Canadian Association of Journalists conference 2010, Montreal

Online Journalism: You can't fight the future

Panel with Kirk LaPointe, managing editor of the Vancouver Sun; David Beers, founding editor of The Tyee; and Greg Horn, the one-man shop who started and runs Kahnawakenews.com.

From his position overseeing the development of the website and the Vancouver Sun, LaPointe says he watches employees face “profoundly emotional” changes when shifting perspective to accept online media. The employees go from ruling its significance out completely, to backing away from what seems like much more work, to getting discouraged by the small audience. The breakthrough to acceptance only comes with the first positive experience, such as the first time when a reader contacted through Twitter gives a great suggestion. That personal experience is key to a reporter finally seeing the benefits that linking with an online community can bring. Now, he says, community engagement is no longer a frill, and reporters like Kim Bolan, an organized crime reporter, are expected to scroll through the comments their stories generate on the website two or three times a day to make replies and show the writer is listening. They've also done a complete overhaul of their beat system, making people reapply for beats they would like with an outline of how they are going to interact, reach out and publish in online formats. Those new beats will be announced within weeks at the paper.

On the question of traffic, LaPointe says he's much more interested in “engagement metrics,” which take into account retweets and links. The Vancouver Sun paid a high-profile analytics company to study their website readers. LaPointe is expecting that report soon and talks excitedly about the chance to really know who is going to their website and why.
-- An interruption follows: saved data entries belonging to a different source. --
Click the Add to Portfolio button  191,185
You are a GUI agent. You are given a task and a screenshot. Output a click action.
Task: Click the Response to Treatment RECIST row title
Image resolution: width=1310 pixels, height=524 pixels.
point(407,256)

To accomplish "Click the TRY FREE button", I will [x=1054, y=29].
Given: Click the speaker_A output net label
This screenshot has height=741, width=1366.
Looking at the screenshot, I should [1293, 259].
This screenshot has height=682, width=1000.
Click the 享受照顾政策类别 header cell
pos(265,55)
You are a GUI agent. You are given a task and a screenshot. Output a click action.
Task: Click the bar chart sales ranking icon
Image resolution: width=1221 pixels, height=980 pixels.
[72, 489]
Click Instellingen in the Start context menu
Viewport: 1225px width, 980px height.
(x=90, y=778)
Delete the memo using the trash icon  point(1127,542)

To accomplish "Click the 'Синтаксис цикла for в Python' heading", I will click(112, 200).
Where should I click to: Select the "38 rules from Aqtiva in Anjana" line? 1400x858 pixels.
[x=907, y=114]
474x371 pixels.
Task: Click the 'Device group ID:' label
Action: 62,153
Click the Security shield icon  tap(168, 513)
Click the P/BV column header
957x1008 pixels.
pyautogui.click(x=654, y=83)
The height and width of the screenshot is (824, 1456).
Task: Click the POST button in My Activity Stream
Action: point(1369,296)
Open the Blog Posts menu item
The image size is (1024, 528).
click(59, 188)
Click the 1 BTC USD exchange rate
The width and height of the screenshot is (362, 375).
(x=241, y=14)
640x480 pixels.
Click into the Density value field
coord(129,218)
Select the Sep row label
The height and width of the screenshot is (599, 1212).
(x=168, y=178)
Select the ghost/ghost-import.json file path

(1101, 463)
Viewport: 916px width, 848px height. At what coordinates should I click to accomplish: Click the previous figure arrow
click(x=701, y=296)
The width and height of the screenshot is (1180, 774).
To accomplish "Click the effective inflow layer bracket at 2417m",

Beers is the founding editor of a regional news website The Tyee, founded several years ago with funding from the labour movement, invested through a trust fund with an editorial firewall between labour and the Beers. The news website continues to run with those funds, plus money from another investor and funds raised from their readers for special projects. (i.e. during a recent election, readers could select an issue and direct funds to increasing coverage of that issue. Afterward, Beers published a detailed account of the spending.) They now run on about $600,000 a year.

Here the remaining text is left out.